University of Sydney conservation biologist Dr Ayesha Tulloch has been named the overall New South Wales Young Tall Poppy of the Year recipient for 2021.
Dr Tulloch, an Australian Research Council Discovery Early Career Research Fellow specialising in the use of ecological knowledge to inform conservation decision-making processes, was selected from 10 research winners spanning various disciplines from across the state.
The annual NSW Young Tall Poppy Science Awards are hosted by the Australian Institute of Policy and Science (AIPS).
These awards recognise and celebrate researchers who demonstrate scientific excellence combined with a unique passion for science communication, which can inspire young people to enter STEM study and careers.
“I am honoured to have been recognised as the overall NSW Tall Poppy of the Year recipient for this year,” said Dr Tulloch from the School of Life and Environmental Sciences.
“At their core, these awards are about celebrating scientists who are making a difference in terms of outreach and impact, and that’s so important to me.”
Dr Tulloch’s interests include finding solutions to conservation and wildlife management problems related to ecological monitoring, fire, farmland restoration, conservation conflicts and spatial conservation planning.
“Australia is unfortunately known around the world for its terrible record of animal and plant extinctions and shocking rates of land clearing, instead of being celebrated for its unique natural places and wildlife,” Dr Tulloch said.
“My goal is to work with the people and the organisations that want to help recover wildlife, whether it’s on farms or in national parks.
“My work has taken me from the desert rangelands of Australia to the rainforests of Madagascar to help organisations, governments and farmers deliver better outcomes for wildlife.
“I’m really proud of having been part of great science teams making a real impact on nature conservation, like Australia’s Threatened Species Index and the Africa Biodiversity Collaborative Group.
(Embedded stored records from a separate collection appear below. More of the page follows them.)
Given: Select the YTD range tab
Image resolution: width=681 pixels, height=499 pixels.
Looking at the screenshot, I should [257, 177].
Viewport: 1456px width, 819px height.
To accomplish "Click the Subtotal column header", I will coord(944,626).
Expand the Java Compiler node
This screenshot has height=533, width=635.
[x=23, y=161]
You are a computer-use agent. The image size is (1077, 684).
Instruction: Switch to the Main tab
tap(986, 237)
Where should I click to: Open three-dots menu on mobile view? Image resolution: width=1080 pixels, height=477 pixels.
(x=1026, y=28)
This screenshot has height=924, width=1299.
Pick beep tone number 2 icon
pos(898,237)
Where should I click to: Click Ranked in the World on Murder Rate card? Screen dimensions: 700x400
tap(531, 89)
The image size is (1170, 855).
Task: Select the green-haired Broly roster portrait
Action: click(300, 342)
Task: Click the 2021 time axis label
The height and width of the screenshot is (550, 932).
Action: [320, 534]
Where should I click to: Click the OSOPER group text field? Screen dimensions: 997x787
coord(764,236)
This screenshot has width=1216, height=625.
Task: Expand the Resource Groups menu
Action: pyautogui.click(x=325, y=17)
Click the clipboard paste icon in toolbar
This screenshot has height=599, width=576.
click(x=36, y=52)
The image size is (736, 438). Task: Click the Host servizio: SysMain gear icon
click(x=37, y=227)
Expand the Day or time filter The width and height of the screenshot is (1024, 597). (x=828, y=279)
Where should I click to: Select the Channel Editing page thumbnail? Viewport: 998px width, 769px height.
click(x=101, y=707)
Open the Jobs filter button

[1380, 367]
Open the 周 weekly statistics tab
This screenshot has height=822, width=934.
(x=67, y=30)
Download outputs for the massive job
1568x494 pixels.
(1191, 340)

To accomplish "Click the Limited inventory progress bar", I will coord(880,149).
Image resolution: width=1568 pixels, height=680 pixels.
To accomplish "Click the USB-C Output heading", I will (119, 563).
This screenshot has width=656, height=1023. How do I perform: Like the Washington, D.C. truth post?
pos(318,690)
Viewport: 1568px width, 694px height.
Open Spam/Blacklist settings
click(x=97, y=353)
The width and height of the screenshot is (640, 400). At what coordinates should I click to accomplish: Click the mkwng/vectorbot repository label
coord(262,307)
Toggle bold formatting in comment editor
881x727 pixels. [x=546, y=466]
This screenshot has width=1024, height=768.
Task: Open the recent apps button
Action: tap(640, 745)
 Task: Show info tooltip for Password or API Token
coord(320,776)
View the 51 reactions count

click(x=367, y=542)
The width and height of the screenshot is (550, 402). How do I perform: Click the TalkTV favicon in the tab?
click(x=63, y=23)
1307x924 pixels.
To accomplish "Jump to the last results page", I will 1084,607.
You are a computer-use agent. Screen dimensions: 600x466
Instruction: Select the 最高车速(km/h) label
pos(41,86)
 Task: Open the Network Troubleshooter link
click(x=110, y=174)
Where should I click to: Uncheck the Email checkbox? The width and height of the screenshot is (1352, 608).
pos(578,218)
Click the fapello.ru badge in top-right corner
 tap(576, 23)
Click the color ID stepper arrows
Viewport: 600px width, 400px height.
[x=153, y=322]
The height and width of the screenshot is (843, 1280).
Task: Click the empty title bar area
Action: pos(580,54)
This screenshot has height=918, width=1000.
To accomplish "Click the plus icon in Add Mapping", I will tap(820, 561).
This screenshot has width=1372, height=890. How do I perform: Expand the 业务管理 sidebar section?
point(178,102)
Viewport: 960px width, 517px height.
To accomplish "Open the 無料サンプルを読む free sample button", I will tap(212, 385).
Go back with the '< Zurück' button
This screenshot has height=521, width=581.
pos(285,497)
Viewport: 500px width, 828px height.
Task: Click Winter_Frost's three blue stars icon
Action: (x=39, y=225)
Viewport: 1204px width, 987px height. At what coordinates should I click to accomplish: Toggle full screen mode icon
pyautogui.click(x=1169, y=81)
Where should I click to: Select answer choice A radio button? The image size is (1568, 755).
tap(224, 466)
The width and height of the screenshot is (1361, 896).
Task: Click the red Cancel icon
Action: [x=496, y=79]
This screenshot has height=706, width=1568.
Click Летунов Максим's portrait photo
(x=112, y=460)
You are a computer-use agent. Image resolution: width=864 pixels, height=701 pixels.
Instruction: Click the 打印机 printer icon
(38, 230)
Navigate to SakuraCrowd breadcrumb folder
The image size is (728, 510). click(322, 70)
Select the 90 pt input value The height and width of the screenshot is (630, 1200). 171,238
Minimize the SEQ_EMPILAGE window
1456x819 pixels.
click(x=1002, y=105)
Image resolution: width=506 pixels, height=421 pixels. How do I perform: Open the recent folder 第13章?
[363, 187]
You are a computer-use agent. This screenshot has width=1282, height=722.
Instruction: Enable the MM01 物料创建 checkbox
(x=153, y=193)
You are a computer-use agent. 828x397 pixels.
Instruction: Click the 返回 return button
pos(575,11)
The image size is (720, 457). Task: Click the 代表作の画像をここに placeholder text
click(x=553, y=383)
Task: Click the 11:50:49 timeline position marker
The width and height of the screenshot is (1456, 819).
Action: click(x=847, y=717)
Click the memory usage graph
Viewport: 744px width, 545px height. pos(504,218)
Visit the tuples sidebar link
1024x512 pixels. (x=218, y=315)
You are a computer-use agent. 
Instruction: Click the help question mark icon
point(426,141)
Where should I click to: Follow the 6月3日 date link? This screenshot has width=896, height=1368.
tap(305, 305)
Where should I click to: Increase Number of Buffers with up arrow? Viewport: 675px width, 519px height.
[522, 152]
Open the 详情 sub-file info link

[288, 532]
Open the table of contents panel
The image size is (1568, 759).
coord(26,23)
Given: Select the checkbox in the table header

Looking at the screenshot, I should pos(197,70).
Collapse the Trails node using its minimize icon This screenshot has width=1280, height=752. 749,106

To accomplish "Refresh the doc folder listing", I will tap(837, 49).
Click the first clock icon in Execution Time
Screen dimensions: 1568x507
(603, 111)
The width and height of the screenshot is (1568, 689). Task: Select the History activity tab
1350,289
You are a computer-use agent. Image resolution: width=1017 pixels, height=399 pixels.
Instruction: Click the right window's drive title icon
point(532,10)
“These teams are building tools and educational material that are making a difference to how we manage the land.
“For the future, I’m expanding my research to explore the complex links between nature and people, and how we can intervene in agriculture and food systems to have the best outcomes for both wildlife and humans.”
The University of Sydney had a total of three researchers honoured with Young Tall Poppy Science Awards this year.
Dr Tegan Cheng from the Faculty of Medicine and Health was honoured for her ongoing research into treating musculoskeletal disorders in children, whilst Dr Yu Heng Lau from the School of Chemistry was recognised for engineering solutions on the molecular scale.